Provided information:
────────
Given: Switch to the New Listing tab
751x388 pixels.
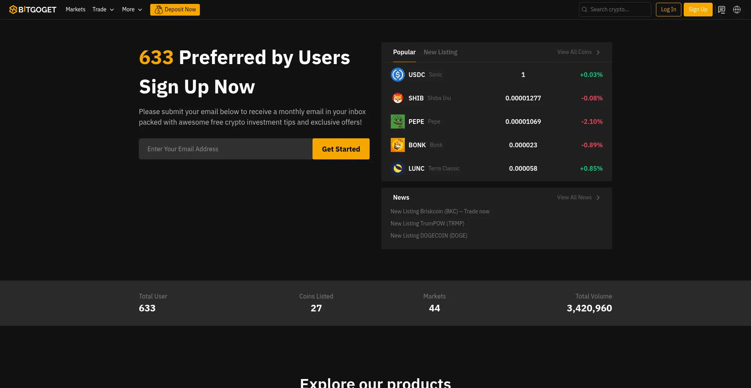Looking at the screenshot, I should click(x=440, y=52).

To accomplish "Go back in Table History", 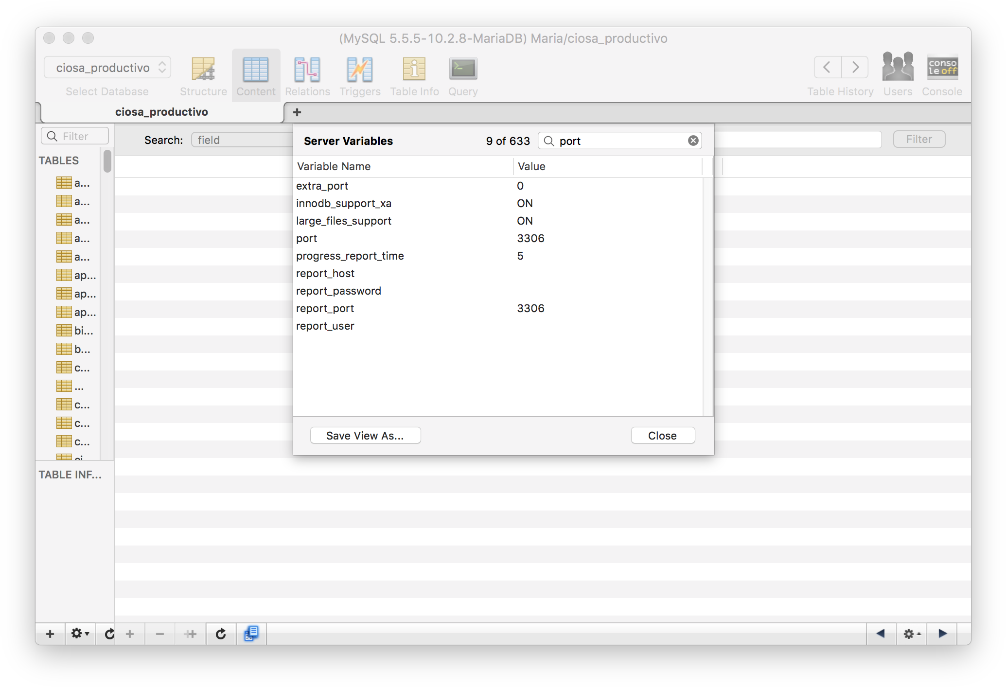I will [828, 67].
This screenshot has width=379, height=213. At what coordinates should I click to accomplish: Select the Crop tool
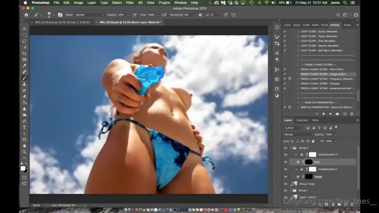24,53
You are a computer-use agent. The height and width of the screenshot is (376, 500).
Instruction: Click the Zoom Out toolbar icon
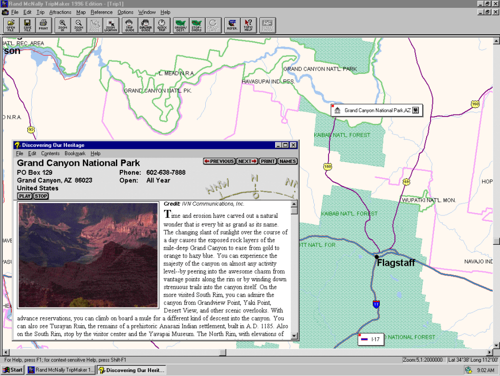tap(79, 25)
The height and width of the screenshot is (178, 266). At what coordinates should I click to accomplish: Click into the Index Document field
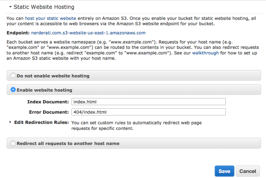[x=148, y=102]
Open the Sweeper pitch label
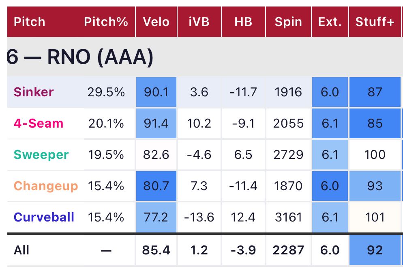Screen dimensions: 403x267 pos(41,155)
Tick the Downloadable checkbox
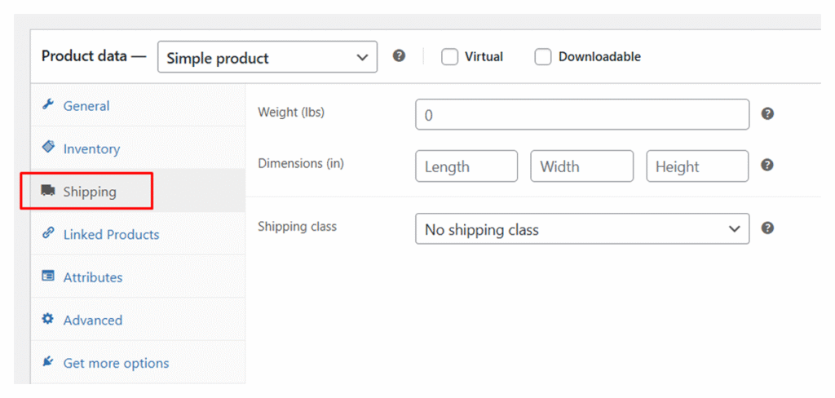This screenshot has width=835, height=398. tap(543, 57)
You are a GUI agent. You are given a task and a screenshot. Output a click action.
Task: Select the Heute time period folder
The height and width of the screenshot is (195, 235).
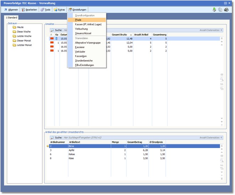[20, 27]
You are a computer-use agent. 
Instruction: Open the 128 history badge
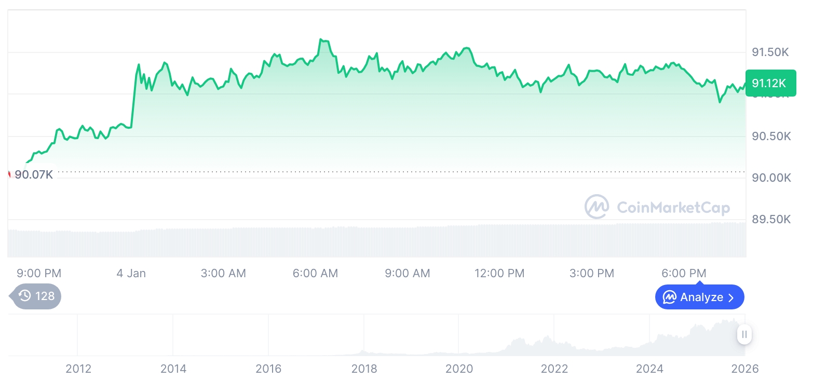[x=36, y=296]
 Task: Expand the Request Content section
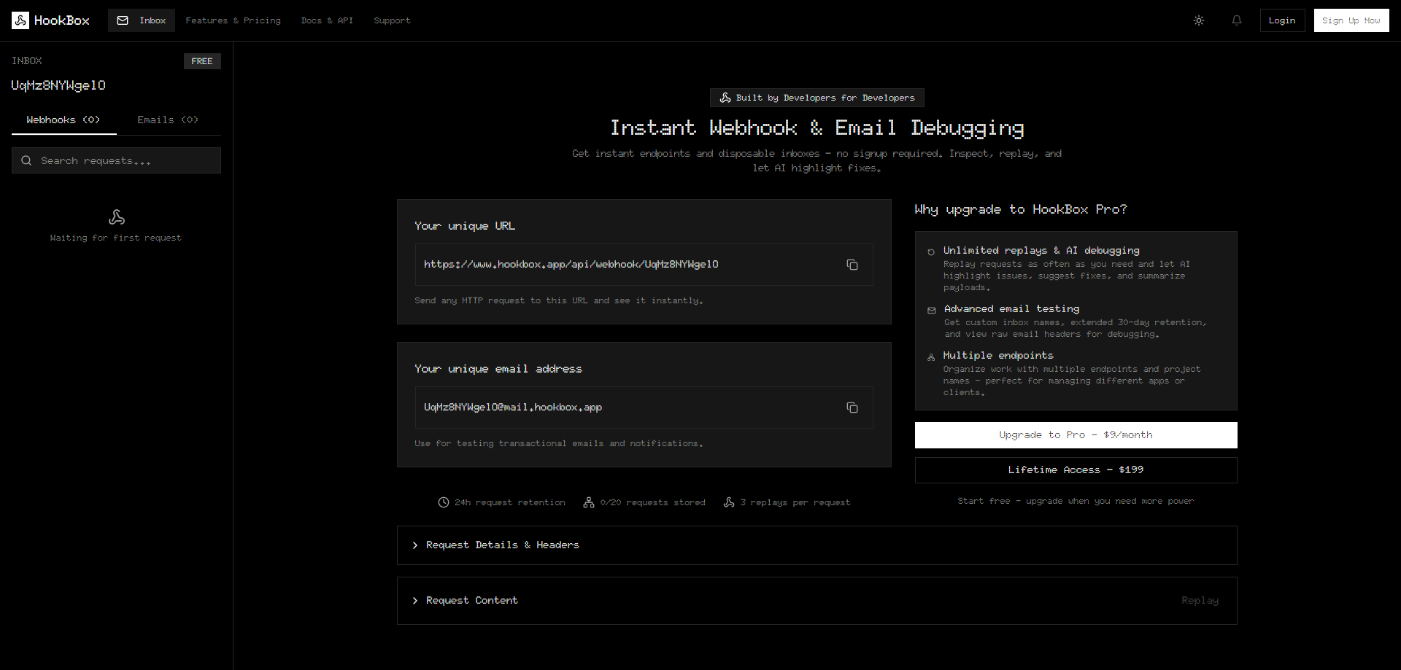coord(471,600)
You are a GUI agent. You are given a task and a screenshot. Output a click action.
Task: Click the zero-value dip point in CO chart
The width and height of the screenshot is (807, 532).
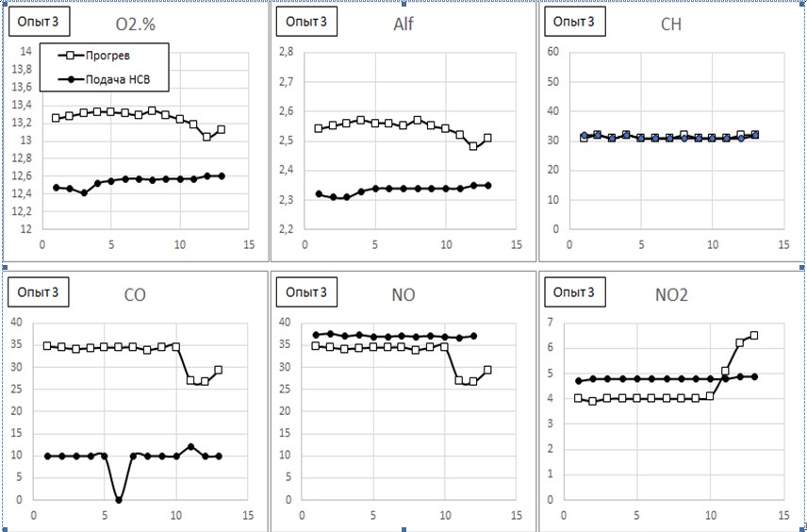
────────
Short exercise: Switch "section" to "panel" in the listing, starting at the line that contains "Task: Expand the Request Content section" and continuing through the end, leaving everything else unchanged. Give only those lines, without the pictures.

Answer below:
 Task: Expand the Request Content panel
coord(471,600)
You are a GUI agent. You are given a task and a screenshot. Output a click action.
Task: Click the zero-value dip point in CO chart
The width and height of the screenshot is (807, 532).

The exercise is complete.